• [WHAT IS NEEDED]:
Copy the records below verbatim, everything from the start down to the line containing "click(155, 263)", including that line.

• [INFORMATION SHOWN]:
========================
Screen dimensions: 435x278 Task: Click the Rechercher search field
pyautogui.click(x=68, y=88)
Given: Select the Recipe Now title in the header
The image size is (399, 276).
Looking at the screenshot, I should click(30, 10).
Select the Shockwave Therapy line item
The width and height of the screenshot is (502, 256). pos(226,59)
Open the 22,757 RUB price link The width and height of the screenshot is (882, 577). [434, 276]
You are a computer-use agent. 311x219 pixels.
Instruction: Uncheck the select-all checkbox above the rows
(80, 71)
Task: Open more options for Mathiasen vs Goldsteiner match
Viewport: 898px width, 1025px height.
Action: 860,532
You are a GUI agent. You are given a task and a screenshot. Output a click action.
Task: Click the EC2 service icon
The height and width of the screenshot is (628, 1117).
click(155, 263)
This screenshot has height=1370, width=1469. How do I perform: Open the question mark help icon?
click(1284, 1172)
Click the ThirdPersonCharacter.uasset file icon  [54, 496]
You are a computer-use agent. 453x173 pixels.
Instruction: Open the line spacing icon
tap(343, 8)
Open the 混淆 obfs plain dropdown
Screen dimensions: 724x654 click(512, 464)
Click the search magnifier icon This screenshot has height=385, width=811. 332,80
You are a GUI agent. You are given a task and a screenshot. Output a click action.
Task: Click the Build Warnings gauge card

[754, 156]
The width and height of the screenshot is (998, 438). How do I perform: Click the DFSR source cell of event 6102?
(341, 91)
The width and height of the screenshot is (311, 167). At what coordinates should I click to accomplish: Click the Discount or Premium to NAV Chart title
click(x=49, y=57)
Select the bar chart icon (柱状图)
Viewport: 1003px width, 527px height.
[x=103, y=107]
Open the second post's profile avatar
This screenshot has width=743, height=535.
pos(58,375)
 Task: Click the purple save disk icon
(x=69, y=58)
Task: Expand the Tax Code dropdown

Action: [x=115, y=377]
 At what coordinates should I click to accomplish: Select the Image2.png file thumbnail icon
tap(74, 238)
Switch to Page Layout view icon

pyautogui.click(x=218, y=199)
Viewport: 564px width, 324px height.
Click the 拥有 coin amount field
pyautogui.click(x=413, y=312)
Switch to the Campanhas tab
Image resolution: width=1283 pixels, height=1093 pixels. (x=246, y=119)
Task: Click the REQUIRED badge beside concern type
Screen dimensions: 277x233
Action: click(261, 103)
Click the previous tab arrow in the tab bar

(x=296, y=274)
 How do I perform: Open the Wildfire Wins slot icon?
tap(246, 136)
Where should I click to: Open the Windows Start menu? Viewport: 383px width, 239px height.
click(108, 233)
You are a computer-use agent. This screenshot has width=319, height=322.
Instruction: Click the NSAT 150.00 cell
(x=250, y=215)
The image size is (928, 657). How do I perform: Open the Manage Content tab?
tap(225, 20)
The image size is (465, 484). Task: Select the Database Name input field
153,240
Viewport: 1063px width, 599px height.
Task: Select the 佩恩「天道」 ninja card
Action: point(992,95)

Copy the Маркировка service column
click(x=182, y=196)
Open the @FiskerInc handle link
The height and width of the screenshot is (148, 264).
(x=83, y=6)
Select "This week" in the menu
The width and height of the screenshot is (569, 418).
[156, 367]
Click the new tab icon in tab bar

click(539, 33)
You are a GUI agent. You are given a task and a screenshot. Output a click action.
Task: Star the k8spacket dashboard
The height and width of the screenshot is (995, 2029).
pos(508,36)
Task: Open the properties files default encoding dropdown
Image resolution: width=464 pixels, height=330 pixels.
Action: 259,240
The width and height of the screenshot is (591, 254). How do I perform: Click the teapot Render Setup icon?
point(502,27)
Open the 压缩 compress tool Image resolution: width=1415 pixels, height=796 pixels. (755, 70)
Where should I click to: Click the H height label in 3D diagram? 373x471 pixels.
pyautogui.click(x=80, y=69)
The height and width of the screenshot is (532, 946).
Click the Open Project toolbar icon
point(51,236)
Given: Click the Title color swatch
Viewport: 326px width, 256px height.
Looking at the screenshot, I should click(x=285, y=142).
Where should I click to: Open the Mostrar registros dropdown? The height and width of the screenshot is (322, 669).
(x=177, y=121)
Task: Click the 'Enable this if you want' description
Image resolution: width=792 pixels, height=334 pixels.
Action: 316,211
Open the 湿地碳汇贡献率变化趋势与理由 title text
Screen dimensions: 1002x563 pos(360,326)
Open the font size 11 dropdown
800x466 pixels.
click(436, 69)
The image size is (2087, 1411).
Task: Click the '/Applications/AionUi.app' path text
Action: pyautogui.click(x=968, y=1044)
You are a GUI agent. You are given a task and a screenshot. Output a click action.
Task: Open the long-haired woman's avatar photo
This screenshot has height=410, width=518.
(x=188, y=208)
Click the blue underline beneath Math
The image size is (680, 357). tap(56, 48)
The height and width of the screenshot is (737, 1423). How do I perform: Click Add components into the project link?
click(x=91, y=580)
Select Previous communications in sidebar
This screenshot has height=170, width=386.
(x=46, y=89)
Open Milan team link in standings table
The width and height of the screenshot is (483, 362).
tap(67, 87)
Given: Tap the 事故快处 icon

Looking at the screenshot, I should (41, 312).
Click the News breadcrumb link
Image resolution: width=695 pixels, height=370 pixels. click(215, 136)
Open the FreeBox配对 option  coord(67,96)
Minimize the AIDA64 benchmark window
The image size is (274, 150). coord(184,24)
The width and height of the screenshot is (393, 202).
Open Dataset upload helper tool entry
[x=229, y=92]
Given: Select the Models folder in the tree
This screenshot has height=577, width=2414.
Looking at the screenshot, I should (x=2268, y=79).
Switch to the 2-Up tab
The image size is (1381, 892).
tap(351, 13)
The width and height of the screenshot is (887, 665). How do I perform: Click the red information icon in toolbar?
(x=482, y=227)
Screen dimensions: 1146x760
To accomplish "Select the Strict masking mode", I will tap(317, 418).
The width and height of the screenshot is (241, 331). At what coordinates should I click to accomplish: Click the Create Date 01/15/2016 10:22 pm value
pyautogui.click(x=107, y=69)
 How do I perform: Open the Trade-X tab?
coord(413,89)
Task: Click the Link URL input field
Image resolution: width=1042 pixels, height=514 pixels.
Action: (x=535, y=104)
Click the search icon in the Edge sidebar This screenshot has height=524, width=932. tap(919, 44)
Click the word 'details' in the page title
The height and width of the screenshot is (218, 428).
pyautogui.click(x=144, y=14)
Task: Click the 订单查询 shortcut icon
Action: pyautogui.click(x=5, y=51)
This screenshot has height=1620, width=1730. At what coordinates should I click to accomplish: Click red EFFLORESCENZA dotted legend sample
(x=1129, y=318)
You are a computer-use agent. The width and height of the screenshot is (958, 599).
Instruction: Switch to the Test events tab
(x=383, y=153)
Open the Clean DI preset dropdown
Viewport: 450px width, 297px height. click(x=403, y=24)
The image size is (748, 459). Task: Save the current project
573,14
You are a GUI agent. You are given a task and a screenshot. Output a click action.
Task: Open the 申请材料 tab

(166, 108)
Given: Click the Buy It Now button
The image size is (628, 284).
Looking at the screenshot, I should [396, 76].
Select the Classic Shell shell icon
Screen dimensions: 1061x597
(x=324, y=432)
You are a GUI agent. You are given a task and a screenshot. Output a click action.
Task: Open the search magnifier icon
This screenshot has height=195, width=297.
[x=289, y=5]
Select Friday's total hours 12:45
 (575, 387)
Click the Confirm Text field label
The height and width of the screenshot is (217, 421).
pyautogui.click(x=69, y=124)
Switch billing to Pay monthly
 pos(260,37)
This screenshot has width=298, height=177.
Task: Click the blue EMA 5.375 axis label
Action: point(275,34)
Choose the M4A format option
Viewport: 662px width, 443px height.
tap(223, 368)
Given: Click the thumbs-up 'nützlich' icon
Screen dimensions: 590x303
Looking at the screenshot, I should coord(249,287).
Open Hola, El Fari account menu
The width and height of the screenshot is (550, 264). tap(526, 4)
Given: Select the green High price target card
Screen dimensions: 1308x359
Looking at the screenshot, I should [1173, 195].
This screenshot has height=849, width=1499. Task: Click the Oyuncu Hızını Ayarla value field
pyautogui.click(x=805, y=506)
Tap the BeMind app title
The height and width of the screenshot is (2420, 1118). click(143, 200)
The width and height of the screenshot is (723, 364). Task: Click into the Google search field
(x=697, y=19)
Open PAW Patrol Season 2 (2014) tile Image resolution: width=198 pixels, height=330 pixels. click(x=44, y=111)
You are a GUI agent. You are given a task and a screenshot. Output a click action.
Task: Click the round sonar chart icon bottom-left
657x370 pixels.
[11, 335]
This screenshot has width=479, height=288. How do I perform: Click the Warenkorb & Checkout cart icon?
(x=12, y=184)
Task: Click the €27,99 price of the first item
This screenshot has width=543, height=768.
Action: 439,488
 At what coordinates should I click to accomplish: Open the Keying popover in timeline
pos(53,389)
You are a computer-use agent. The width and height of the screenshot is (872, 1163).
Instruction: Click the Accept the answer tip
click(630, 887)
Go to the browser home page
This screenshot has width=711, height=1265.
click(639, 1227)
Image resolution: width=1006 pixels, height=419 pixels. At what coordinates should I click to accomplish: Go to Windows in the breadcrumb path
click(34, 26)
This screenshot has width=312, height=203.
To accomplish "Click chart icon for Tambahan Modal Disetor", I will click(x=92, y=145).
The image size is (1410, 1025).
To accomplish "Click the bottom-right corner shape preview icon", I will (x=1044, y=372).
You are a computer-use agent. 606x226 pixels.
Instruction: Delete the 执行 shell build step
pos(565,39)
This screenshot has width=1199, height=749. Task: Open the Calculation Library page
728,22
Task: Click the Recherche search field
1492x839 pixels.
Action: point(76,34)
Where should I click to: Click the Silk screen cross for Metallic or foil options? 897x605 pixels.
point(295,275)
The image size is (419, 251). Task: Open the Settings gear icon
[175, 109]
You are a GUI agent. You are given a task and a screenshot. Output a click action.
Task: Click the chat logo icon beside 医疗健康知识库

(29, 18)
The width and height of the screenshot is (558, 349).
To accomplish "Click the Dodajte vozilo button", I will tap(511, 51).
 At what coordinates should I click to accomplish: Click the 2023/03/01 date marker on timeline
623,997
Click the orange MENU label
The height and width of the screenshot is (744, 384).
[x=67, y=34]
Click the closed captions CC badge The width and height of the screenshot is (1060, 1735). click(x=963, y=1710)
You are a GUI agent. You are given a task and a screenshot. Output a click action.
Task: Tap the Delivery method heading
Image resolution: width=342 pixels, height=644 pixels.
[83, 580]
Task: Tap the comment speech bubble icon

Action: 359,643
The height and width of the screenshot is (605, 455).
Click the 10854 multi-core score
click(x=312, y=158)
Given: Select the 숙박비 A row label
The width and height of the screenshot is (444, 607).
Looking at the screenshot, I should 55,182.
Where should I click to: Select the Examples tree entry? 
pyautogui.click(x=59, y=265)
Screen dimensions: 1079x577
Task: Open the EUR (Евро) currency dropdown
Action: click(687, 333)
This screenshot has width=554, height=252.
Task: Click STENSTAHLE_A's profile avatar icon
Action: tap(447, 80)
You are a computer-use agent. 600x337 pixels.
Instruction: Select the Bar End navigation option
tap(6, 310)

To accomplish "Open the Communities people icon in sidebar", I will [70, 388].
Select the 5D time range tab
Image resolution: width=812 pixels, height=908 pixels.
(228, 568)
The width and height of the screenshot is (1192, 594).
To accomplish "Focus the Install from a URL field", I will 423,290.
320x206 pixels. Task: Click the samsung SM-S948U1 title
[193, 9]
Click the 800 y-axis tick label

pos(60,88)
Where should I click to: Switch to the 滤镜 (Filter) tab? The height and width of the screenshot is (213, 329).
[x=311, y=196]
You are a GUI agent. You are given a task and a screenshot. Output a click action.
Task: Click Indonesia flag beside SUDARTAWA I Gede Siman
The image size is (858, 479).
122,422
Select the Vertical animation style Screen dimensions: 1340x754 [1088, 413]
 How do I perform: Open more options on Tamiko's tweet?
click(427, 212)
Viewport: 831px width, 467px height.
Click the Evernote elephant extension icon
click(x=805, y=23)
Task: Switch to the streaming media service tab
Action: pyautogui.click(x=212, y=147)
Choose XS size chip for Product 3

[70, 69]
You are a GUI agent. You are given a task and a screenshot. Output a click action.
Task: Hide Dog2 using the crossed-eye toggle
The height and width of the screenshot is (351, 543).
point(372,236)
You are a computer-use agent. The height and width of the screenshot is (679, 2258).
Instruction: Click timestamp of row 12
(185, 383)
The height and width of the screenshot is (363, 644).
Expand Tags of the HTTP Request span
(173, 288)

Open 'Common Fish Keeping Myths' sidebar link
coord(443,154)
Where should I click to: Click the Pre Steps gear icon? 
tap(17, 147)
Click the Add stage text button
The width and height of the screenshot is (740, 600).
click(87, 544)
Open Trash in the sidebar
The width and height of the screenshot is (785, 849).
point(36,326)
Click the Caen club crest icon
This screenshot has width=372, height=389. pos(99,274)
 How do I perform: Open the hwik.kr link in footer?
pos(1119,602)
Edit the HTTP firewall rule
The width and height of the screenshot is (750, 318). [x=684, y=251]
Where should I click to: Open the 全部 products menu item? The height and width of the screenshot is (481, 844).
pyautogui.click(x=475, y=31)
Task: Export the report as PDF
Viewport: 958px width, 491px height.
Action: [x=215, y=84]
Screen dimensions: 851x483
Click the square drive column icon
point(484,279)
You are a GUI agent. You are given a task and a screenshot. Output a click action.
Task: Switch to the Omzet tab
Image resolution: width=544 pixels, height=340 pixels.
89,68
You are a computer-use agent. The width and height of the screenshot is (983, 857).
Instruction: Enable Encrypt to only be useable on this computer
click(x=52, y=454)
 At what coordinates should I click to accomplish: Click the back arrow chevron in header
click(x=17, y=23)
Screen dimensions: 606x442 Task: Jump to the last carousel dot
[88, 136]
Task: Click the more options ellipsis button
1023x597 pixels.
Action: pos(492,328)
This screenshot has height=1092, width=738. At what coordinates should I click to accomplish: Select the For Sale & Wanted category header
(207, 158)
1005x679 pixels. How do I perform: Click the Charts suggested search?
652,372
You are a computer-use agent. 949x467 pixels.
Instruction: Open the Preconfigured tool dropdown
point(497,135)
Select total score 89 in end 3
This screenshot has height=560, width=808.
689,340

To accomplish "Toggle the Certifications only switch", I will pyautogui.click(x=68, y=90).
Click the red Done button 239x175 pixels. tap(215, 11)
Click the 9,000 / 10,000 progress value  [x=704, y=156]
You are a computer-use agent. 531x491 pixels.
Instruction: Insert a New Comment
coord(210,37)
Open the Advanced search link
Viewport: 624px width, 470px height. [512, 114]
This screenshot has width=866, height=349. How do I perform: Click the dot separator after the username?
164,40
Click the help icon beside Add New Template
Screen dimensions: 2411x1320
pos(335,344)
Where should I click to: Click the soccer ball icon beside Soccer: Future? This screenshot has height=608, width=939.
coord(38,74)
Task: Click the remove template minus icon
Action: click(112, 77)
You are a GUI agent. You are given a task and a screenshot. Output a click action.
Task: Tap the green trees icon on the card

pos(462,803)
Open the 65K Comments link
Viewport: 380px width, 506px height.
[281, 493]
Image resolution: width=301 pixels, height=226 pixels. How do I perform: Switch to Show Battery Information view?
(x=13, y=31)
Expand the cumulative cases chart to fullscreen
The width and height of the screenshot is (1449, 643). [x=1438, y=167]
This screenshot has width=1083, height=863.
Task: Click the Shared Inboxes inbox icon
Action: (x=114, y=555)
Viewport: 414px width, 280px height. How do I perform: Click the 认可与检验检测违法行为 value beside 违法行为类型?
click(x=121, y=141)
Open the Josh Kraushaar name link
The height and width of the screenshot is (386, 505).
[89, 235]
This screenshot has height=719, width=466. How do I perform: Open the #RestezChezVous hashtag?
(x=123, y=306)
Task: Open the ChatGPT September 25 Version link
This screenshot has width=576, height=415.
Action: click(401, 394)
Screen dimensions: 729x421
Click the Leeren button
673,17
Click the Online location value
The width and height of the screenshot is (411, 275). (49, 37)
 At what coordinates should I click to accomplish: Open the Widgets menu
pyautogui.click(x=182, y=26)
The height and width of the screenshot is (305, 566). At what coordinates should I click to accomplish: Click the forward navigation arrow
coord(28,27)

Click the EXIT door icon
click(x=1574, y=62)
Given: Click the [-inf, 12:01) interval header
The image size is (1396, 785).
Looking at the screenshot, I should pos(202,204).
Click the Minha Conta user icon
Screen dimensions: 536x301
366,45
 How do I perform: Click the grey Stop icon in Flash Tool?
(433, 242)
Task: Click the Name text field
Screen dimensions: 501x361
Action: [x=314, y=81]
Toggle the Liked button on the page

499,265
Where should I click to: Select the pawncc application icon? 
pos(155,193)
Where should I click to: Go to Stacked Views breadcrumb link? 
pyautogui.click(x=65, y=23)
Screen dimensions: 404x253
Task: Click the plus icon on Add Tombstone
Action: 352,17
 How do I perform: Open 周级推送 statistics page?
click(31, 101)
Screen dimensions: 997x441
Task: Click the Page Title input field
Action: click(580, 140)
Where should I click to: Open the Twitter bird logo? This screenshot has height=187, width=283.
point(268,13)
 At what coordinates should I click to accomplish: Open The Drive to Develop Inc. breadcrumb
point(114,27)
========================
• [ANSWER TO THIS TASK]:
Screen dimensions: 435x278 Task: Click the Rechercher search field
pyautogui.click(x=68, y=88)
Given: Select the Recipe Now title in the header
The image size is (399, 276).
Looking at the screenshot, I should click(30, 10).
Select the Shockwave Therapy line item
The width and height of the screenshot is (502, 256). pos(226,59)
Open the 22,757 RUB price link The width and height of the screenshot is (882, 577). [434, 276]
You are a computer-use agent. 311x219 pixels.
Instruction: Uncheck the select-all checkbox above the rows
(80, 71)
Task: Open more options for Mathiasen vs Goldsteiner match
Viewport: 898px width, 1025px height.
Action: 860,532
You are a GUI agent. You are given a task and a screenshot. Output a click action.
Task: Click the EC2 service icon
The height and width of the screenshot is (628, 1117).
click(155, 263)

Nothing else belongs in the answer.